The story usually has three parts. First, find the highest CPU cost functions in a profiler. Second, look at the corresponding C++ code that IL2CPP generated from C#. Third, stop using more parts of C#. Today’s article explores some more IL2CPP output and discovers some more areas of C# that are shockingly expensive to use.

String Literals

The first question that comes to mind here is “how can string literals possibly be expensive?” Let’s see! Here’s a simple C# function:

static class TestClass
{
	static string StringLiteral()
	{
		return "some string";
	}
}

Now here’s the C++ IL2CPP generates:

// System.String TestClass::StringLiteral()
extern "C"  String_t* TestClass_StringLiteral_m3609919544 (RuntimeObject * __this /* static, unused */, const RuntimeMethod* method)
{
	static bool s_Il2CppMethodInitialized;
	if (!s_Il2CppMethodInitialized)
	{
		il2cpp_codegen_initialize_method (TestClass_StringLiteral_m3609919544_MetadataUsageId);
		s_Il2CppMethodInitialized = true;
	}
	{
		return _stringLiteral1751653916;
	}
}

The first part of the function is the expensive part. Static local variables like s_Il2CppMethodInitialized are unlike non-static local variables. Normal, non-static local variables are often mapped to a CPU register. Reads from and writes to CPU registers are essentially “free” operations. On the contrary, static local variables are stored in memory along with the stack and heap. Memory accesses may “hit” or “miss” at each level of the CPU’s cache: L1, L2, L3, etc. Each level of cache is an order of magnitude more expensive to access and RAM is an order of magnitude more expensive than the last cache level.

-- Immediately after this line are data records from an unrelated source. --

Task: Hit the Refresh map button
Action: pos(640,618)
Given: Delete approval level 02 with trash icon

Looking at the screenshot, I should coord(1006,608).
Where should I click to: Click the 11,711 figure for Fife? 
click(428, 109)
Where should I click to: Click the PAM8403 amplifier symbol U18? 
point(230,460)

The question becomes “how likely is it that s_Il2CppMethodInitialized is in CPU cache?” Since CPU caches contain the most recently used areas of memory, will s_Il2CppMethodInitialized have been recently used? Since it’s a static local variable, it can only be accessed by this function. That makes the question “how much RAM was accessed between two beginnings of the function?” Any memory reads between the beginning of this function and the next call to this function is going to use up CPU cache and, eventually, s_Il2CppMethodInitialized will fall out of L1 then L2 then L3.

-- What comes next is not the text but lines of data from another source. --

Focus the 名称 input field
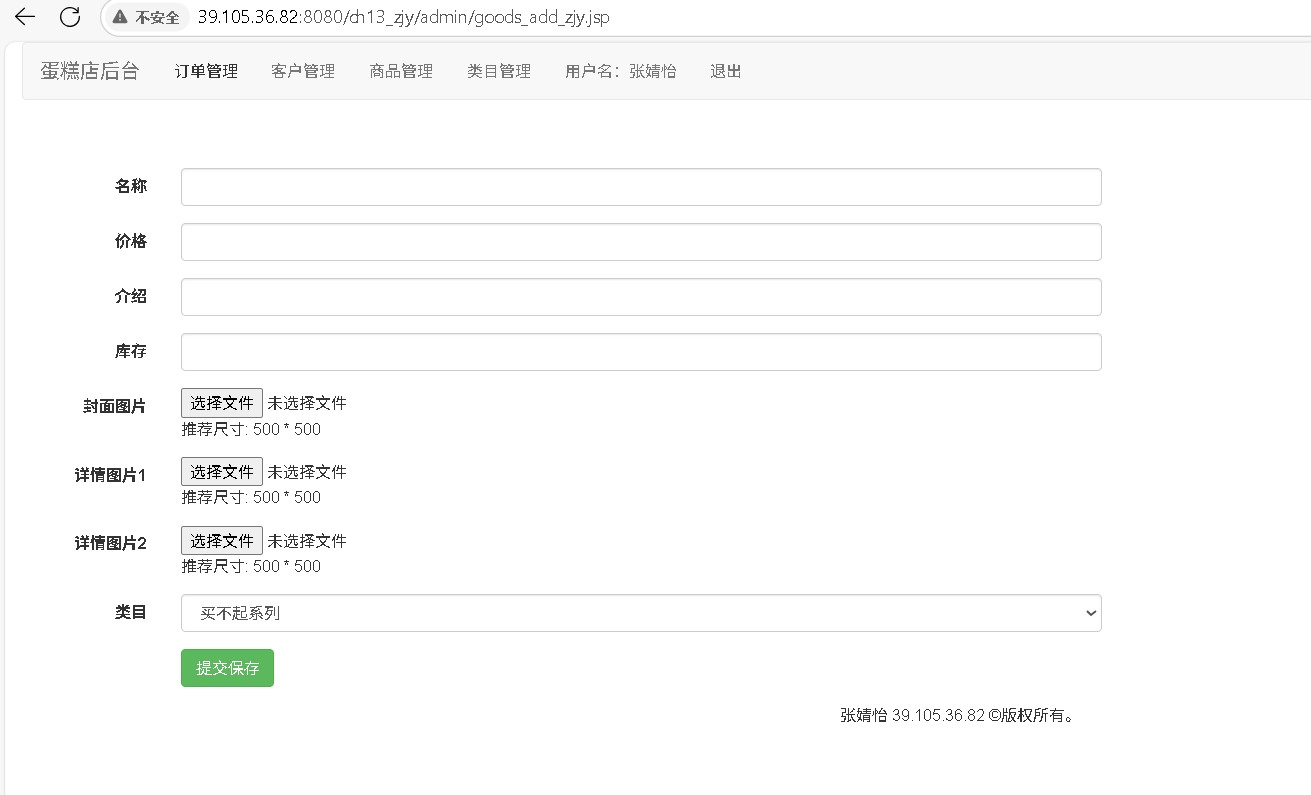 pyautogui.click(x=640, y=187)
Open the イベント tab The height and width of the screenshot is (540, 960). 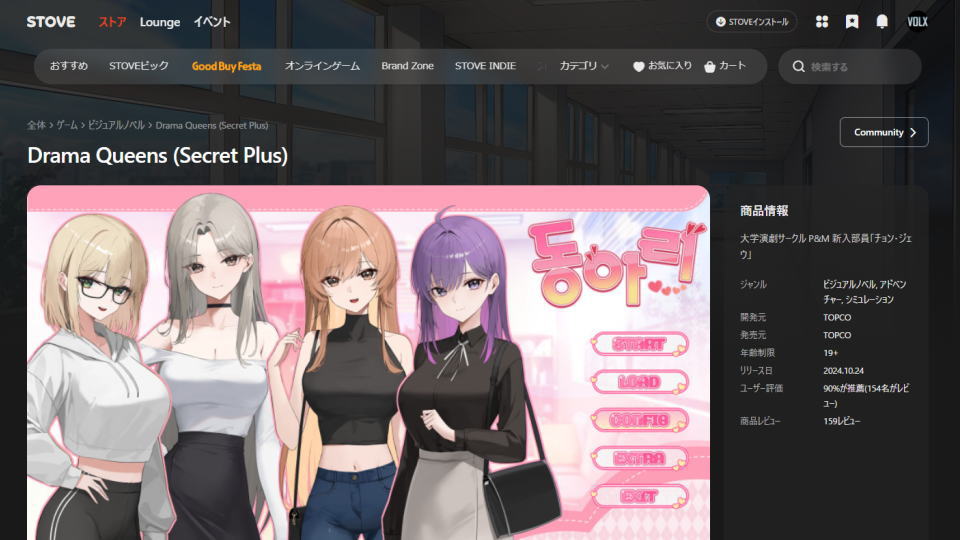pos(211,21)
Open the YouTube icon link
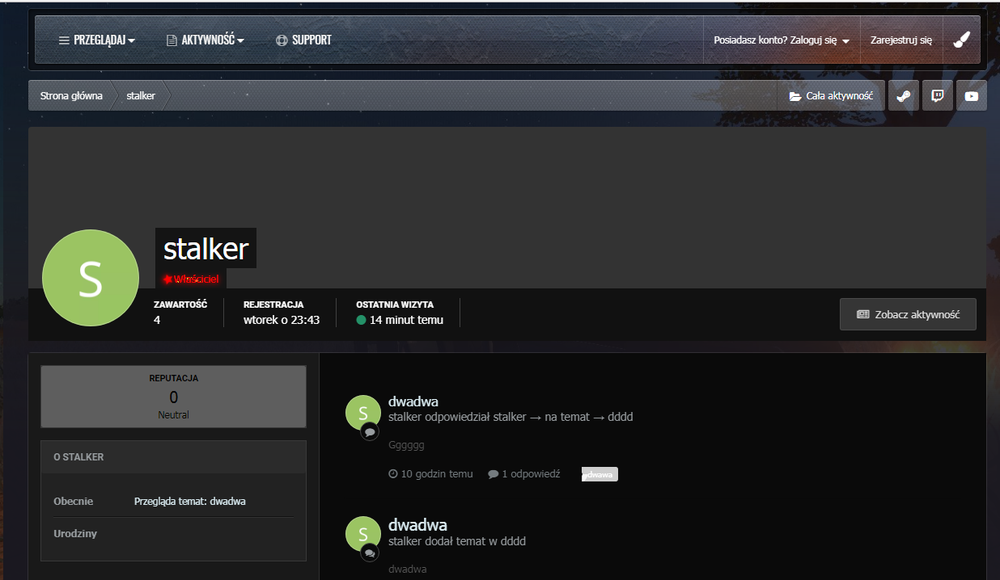 [971, 96]
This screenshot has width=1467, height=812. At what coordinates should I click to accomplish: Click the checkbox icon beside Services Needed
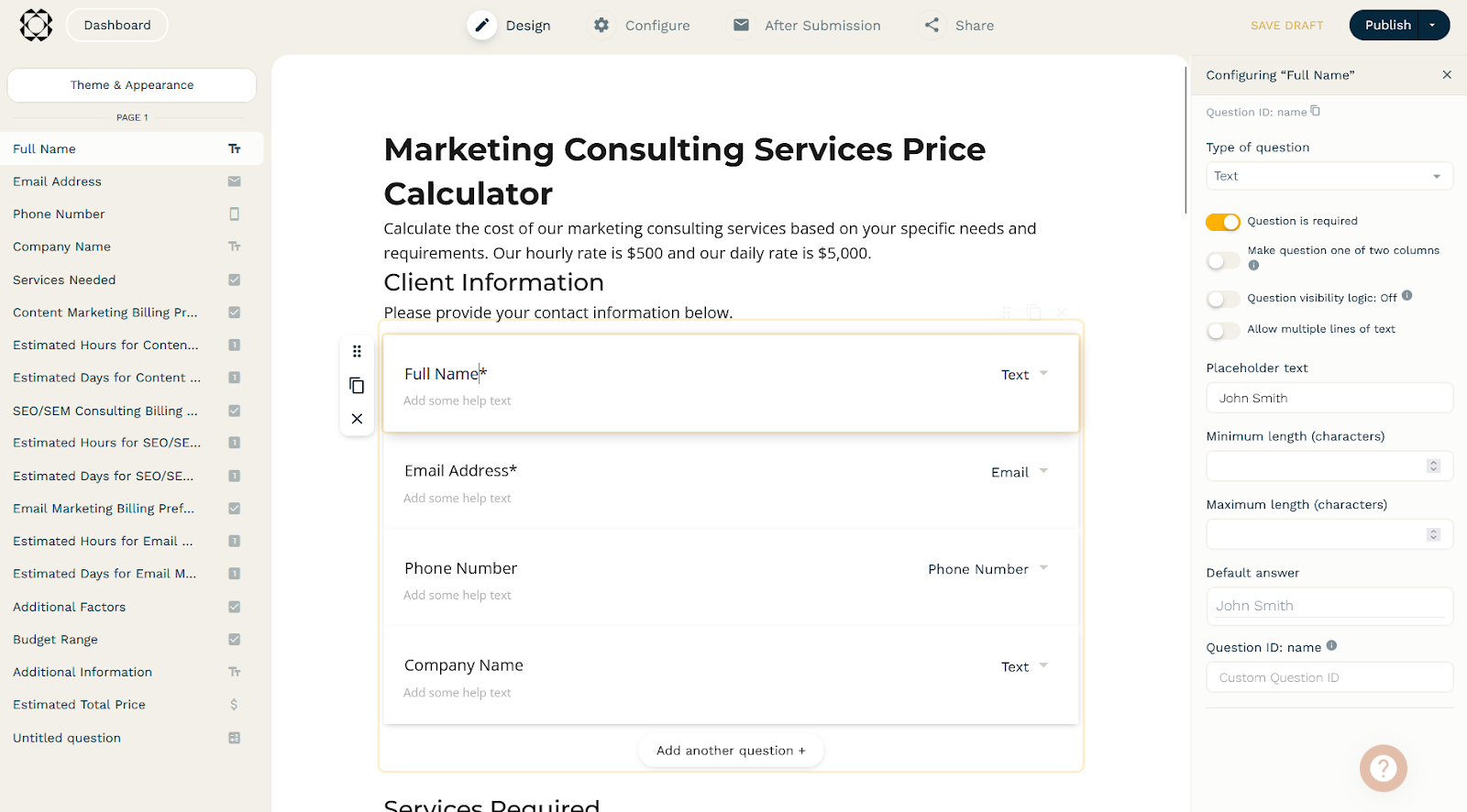235,280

So if this function isn’t frequently called then it’s likely that the static local variable will need to be read from RAM at a cost of about 100 nanoseconds. That’s about enough time to calculate 14 square roots on a 2 GHz ARM chip. Think of all the times we use Vector3.sqrMagnitude to avoid just one square root!

The other cost is due to the if which also must be evaluated each time the function is called. This may throw off the CPU’s branch predictor leading to wasted work. It’s hard to measure exactly, but branch instructions generated by an if are definitely not free and will add even more overhead to the function.

Exceptions

Throwing exceptions should be extremely unusual, so we shouldn’t focus too much on the cost of that. However, we should focus on the cost of code that could throw exceptions but doesn’t actually throw. This is very common, especially in .NET classes like List<T> that bounds-check all index operations so that it can throw an ArgumentOutOfRangeException instead of an IndexOutOfRangeException.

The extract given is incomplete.